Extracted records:

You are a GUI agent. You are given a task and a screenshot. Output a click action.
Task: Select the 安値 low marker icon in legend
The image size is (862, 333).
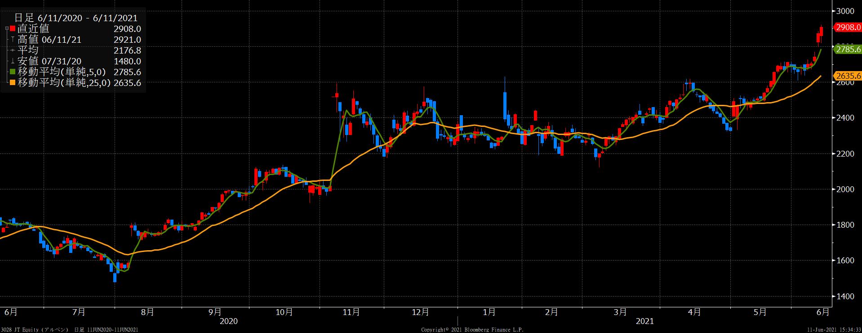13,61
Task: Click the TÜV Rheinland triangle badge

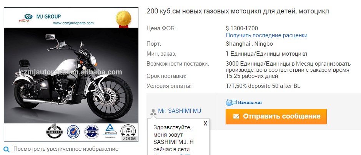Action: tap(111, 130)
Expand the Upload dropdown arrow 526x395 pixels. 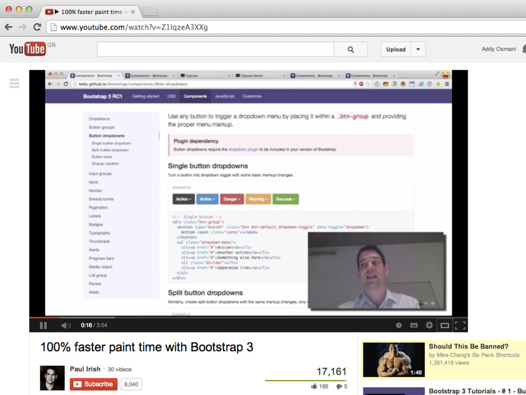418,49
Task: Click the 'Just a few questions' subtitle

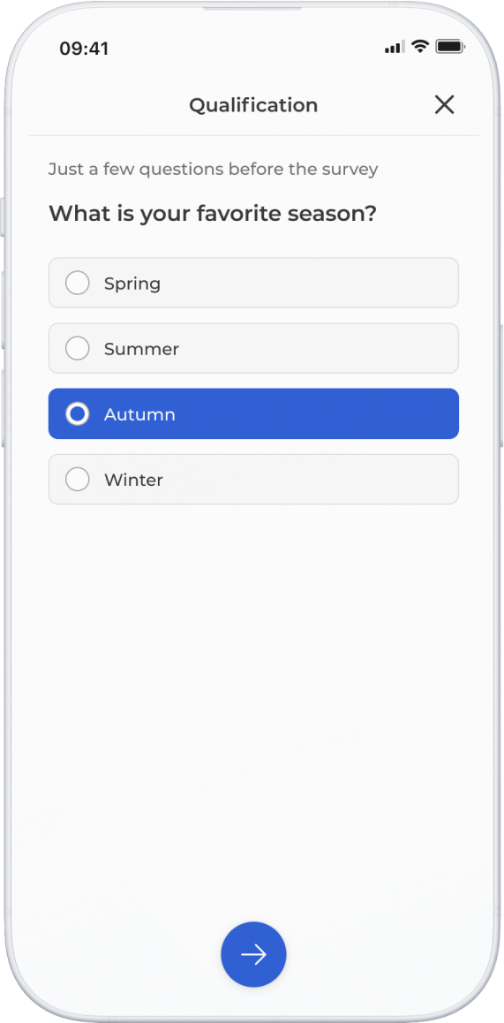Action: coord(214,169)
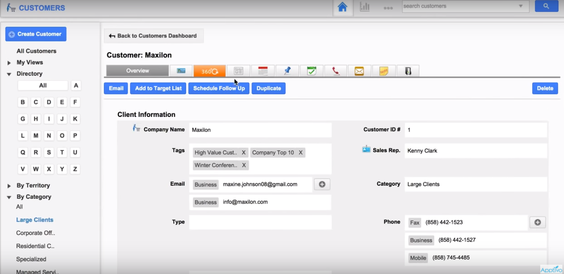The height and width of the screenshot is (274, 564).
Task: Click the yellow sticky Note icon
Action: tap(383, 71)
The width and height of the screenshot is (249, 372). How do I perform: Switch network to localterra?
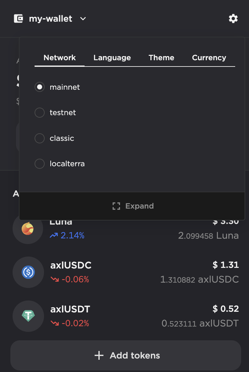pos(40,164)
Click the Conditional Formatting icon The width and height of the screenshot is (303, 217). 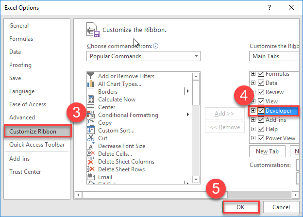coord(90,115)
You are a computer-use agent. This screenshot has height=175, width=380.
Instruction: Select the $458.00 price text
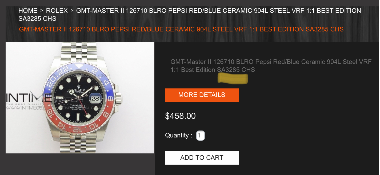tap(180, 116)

▶ [Task objective]:
Say how many lines in the records hold "agent", with the number as the whole reply.

▶ [Response below]:
2